El asbesto o amianto causa enfermedades pulmonares gravísimas, incluyendo cánceres de pulmón. No hay que aplicarle un impuesto para encarecerlo: hay que prohibirlo, sin dejar la posibilidad de que alguien logre ingresar en sus cálculos económicos la posibilidad de usarlo. La confusión resulta, en una medida muy alta, interesada y tiene que ver con el límite entre economía y ética.

Por ejemplo, en la Comunidad Europea existen países como España que gravan con mayores impuestos las naftas con plomo que las que no lo tienen.

Si se considera que ese aditivo es nocivo para la salud, no corresponde aplicarle un impuesto sino retirarlo del mercado. También España aplica un canon por saneamiento a los vertidos a los cursos de agua, en un vano intento por evitar la contaminación.

En los países europeos, los informes oficiales dicen que la mayor incidencia de impuestos ambientales son los que gravan el consumo de combustibles y energía. Todo indica que son un camino adecuado para seguir. Por contraste, en la Argentina el tratamiento de la energía como mercancía llevó a abaratar su uso por parte de los grandes consumidores, mientras que el resto del mundo lo encarecía.

Lo mismo pasa con el consumo de agua en los procesos industriales, donde el despilfarro debería estar fuertemente gravado, a partir del conocimiento de las necesidades técnicas de cada actividad.

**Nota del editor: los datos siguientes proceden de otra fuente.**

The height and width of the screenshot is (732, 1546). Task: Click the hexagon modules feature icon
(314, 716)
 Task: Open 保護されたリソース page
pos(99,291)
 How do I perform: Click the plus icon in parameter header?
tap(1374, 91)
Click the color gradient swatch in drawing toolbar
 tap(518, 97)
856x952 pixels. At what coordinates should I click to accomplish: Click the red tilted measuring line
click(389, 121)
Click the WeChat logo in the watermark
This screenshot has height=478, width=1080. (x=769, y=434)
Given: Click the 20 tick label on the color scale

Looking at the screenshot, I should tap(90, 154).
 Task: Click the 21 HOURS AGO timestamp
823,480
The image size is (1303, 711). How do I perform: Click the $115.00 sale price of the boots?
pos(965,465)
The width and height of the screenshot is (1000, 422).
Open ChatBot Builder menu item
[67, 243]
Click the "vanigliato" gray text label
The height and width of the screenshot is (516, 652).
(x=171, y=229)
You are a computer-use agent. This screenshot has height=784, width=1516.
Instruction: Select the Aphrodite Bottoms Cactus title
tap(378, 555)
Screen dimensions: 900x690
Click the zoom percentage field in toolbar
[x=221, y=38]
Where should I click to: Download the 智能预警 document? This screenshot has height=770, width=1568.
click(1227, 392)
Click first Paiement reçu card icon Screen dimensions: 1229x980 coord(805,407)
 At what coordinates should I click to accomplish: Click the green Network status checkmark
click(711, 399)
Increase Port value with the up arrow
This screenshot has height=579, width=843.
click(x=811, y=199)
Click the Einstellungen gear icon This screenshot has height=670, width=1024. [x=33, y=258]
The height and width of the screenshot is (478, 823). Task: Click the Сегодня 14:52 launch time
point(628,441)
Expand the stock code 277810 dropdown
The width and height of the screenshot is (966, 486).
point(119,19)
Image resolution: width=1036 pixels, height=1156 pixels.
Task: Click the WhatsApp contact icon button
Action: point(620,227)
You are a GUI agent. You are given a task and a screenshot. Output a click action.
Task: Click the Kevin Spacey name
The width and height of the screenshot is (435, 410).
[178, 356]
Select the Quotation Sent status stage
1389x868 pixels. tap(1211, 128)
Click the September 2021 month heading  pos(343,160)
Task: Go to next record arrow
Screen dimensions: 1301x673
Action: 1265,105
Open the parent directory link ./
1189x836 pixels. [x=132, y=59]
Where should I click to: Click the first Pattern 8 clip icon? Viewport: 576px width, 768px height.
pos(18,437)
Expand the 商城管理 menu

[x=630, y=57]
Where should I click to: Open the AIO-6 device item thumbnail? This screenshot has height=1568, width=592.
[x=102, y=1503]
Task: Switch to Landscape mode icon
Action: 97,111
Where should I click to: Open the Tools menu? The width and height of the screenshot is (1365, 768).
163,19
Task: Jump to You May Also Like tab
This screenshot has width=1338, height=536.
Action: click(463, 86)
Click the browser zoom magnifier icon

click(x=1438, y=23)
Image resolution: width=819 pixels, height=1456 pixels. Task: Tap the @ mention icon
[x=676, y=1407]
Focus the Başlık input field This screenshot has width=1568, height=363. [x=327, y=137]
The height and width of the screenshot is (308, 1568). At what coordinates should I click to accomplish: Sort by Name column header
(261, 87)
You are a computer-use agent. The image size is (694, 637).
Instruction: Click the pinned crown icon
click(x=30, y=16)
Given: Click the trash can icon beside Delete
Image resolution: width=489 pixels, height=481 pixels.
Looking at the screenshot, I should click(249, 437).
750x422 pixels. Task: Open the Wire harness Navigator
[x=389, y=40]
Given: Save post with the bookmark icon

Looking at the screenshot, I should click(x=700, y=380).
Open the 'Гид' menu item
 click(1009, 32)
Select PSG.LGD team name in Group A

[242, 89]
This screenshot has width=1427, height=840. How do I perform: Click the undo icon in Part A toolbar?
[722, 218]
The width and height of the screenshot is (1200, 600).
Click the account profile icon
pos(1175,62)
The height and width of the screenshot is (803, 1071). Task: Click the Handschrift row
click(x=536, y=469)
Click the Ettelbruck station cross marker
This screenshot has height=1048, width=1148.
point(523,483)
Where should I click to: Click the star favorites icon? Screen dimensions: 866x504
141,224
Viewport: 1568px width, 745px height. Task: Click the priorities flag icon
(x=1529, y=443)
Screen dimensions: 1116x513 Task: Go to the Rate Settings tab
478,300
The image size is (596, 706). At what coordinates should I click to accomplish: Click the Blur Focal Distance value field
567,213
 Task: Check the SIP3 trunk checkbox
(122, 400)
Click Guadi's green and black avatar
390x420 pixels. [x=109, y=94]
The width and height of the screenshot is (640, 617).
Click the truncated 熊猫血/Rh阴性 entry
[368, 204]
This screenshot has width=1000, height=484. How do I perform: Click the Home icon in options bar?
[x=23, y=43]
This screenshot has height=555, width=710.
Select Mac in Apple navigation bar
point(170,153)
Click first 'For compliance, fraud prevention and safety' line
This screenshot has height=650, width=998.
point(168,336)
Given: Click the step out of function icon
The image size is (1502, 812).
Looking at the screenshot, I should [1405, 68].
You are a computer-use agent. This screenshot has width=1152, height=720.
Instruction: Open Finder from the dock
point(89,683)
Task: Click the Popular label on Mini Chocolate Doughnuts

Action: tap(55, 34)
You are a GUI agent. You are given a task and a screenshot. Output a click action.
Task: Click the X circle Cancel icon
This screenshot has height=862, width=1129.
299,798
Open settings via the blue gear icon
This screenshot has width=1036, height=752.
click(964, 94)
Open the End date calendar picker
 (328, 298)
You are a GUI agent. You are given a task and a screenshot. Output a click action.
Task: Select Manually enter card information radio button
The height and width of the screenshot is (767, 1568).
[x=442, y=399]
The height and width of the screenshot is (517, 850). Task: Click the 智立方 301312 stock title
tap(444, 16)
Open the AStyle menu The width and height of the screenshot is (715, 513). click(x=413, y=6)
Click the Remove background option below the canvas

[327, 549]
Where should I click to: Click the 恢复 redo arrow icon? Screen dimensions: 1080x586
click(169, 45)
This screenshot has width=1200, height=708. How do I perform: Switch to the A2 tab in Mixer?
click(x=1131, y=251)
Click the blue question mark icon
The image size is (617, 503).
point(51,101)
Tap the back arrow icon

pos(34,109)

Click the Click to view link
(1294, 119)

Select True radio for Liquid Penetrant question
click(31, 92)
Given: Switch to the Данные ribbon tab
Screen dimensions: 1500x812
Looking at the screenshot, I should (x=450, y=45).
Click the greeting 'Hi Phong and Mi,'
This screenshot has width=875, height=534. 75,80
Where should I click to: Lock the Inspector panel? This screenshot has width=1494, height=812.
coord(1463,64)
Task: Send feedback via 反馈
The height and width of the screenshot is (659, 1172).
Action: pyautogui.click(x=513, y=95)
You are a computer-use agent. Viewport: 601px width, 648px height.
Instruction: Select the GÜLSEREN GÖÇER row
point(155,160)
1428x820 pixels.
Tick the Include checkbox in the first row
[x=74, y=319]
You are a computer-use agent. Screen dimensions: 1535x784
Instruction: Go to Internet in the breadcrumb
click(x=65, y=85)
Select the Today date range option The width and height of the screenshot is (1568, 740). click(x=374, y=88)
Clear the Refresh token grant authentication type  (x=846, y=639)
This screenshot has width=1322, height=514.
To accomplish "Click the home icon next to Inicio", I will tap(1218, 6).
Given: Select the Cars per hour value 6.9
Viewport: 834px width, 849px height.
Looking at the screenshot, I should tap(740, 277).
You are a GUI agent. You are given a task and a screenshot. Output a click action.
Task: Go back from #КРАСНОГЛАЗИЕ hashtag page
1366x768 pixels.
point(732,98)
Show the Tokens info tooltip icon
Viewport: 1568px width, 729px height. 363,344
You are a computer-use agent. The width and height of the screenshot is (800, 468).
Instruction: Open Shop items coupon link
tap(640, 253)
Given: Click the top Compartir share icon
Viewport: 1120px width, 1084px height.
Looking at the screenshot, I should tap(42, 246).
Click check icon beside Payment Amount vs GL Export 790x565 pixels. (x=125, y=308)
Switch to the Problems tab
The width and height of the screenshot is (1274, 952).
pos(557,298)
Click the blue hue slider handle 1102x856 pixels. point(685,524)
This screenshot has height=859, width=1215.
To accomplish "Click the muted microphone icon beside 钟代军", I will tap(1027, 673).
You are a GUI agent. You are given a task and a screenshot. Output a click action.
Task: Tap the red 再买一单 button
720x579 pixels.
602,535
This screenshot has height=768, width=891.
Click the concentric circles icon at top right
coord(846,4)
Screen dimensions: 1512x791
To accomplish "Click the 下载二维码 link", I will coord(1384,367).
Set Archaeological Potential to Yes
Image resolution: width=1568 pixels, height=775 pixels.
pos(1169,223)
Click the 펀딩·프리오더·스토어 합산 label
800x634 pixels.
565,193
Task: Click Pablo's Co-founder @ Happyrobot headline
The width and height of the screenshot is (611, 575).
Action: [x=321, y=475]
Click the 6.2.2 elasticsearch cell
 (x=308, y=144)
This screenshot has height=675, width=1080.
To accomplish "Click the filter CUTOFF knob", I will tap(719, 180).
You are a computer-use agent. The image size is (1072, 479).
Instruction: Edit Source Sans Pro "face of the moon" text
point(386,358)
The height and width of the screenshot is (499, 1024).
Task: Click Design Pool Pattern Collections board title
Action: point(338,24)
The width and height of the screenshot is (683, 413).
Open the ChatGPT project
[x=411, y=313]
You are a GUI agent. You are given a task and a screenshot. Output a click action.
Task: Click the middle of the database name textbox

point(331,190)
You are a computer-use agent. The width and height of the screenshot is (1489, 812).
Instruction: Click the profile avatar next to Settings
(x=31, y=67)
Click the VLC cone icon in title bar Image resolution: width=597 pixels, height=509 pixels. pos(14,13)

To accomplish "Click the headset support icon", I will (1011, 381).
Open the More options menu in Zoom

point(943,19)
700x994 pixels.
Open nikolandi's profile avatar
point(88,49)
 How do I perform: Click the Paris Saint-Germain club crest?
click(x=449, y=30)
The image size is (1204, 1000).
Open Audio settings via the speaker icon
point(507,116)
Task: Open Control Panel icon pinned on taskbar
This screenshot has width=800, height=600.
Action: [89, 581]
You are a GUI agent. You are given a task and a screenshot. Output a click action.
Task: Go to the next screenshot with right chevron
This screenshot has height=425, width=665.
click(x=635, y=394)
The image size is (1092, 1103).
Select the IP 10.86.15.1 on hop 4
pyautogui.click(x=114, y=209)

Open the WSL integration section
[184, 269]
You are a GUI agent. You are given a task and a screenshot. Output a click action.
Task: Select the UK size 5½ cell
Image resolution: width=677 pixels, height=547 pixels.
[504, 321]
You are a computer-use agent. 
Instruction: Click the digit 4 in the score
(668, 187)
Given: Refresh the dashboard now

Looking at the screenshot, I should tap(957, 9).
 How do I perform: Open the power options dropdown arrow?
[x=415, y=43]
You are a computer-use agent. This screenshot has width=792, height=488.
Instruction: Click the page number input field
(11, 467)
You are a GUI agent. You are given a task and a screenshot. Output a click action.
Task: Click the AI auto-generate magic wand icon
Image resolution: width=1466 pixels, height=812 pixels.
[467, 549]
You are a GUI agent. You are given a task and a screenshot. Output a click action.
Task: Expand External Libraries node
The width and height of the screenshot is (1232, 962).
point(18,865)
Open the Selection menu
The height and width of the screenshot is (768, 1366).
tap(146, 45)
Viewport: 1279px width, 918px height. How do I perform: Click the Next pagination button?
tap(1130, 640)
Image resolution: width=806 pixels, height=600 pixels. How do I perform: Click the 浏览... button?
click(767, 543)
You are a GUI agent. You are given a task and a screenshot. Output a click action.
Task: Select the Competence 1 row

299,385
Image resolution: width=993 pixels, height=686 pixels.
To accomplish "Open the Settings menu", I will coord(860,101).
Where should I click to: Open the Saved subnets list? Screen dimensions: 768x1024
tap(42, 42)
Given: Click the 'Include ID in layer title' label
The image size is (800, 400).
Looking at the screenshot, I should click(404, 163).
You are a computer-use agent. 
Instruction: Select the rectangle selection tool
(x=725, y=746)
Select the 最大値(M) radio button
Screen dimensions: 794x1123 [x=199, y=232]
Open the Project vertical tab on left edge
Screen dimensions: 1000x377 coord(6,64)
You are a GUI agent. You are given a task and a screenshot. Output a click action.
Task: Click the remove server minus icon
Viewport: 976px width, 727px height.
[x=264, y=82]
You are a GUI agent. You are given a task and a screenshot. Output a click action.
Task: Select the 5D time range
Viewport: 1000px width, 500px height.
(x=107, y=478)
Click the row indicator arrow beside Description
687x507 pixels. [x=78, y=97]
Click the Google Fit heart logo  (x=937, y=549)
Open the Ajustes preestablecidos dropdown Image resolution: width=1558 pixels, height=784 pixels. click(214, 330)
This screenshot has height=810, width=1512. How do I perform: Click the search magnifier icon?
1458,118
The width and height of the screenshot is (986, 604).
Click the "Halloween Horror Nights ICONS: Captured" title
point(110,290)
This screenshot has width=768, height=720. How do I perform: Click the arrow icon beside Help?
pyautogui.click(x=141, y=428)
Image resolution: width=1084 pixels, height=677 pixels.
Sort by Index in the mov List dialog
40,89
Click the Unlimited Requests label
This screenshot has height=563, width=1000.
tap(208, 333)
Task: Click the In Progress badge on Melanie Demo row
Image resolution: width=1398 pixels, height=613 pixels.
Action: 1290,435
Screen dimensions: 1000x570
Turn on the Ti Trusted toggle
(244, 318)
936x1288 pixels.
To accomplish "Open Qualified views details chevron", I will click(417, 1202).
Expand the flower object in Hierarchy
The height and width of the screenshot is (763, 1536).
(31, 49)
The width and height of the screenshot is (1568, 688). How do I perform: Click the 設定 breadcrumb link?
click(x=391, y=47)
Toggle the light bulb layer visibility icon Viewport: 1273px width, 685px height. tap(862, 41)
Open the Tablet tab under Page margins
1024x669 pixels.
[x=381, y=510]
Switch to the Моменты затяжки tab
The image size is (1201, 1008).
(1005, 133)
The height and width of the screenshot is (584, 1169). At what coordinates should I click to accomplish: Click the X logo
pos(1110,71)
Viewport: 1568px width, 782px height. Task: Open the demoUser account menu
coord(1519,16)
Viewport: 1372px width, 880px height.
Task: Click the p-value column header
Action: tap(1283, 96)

En síntesis, hay líneas de trabajo interesantes en la fiscalidad ambiental, que pueden ayudarnos a hacer más racional desde el punto de vista social el consumo de materiales y energía. Pero la fiscalidad ambiental no puede reemplazar el control del Estado sobre aquellas conductas que afectan la salud o la vida de los habitantes, o vulneran de algún modo derechos humanos.